*What needs to be done:* Retype the data below word for word, omitting the pictures.

(Data on finding visible targets)

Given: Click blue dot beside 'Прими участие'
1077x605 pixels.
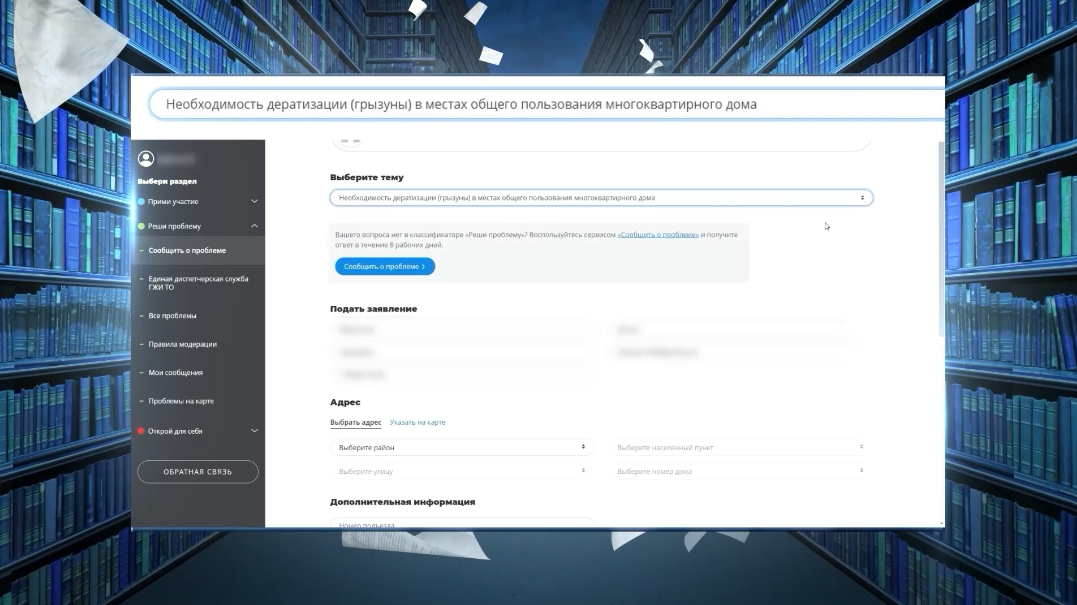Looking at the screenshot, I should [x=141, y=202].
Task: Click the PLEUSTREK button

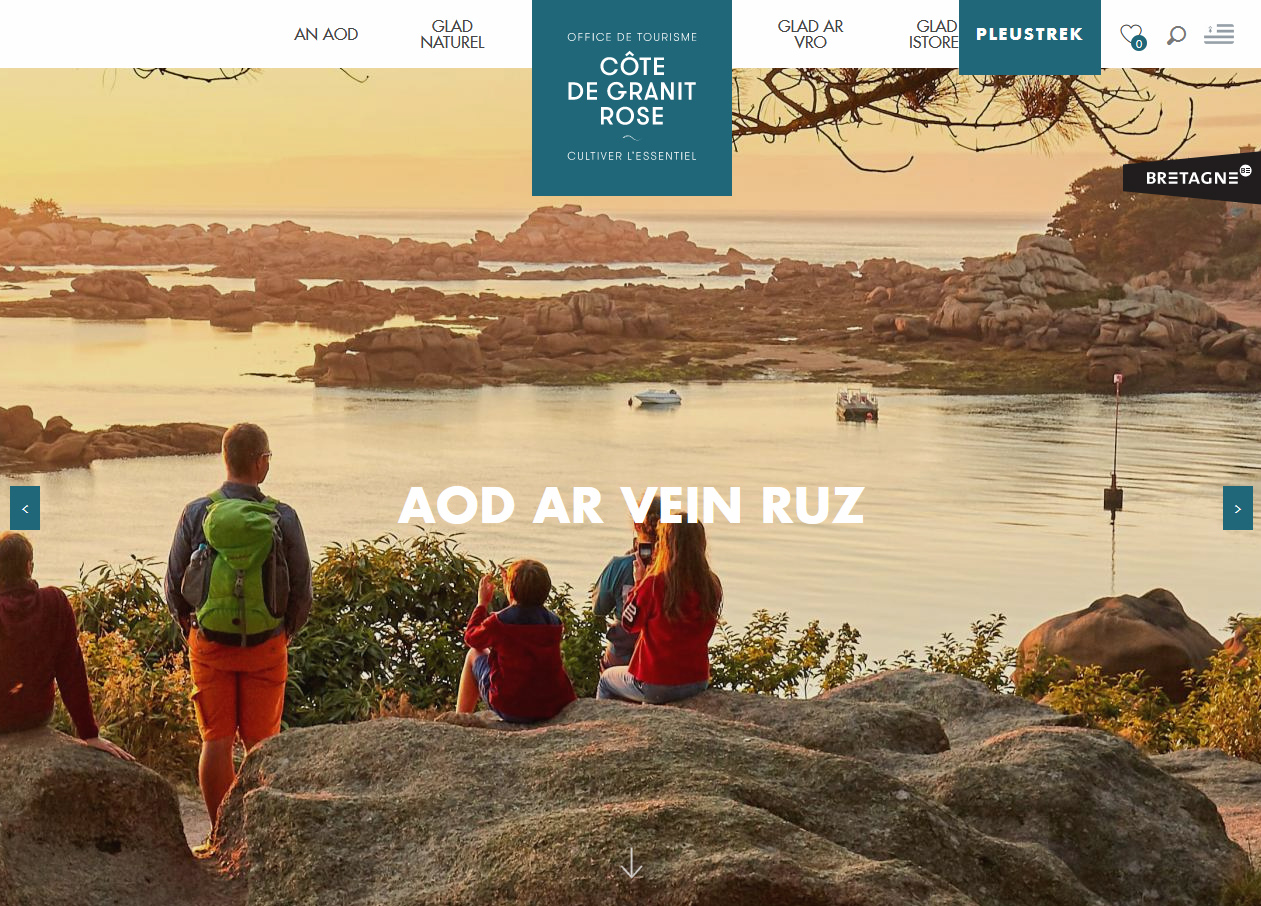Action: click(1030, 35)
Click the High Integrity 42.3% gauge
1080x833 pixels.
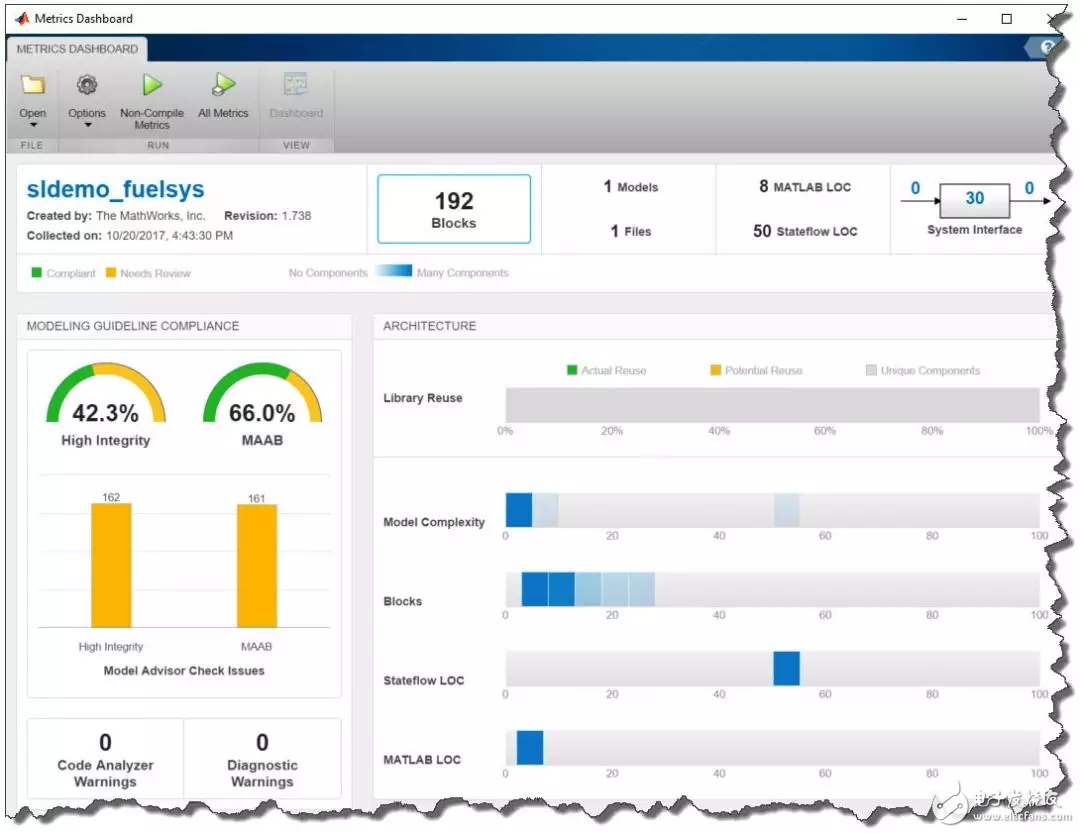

*Solution:*
Given: Click blue dot beside 'Прими участие'
1077x605 pixels.
Looking at the screenshot, I should [x=141, y=202].
Task: Click the PLEUSTREK button

Action: click(1030, 35)
Click the High Integrity 42.3% gauge
1080x833 pixels.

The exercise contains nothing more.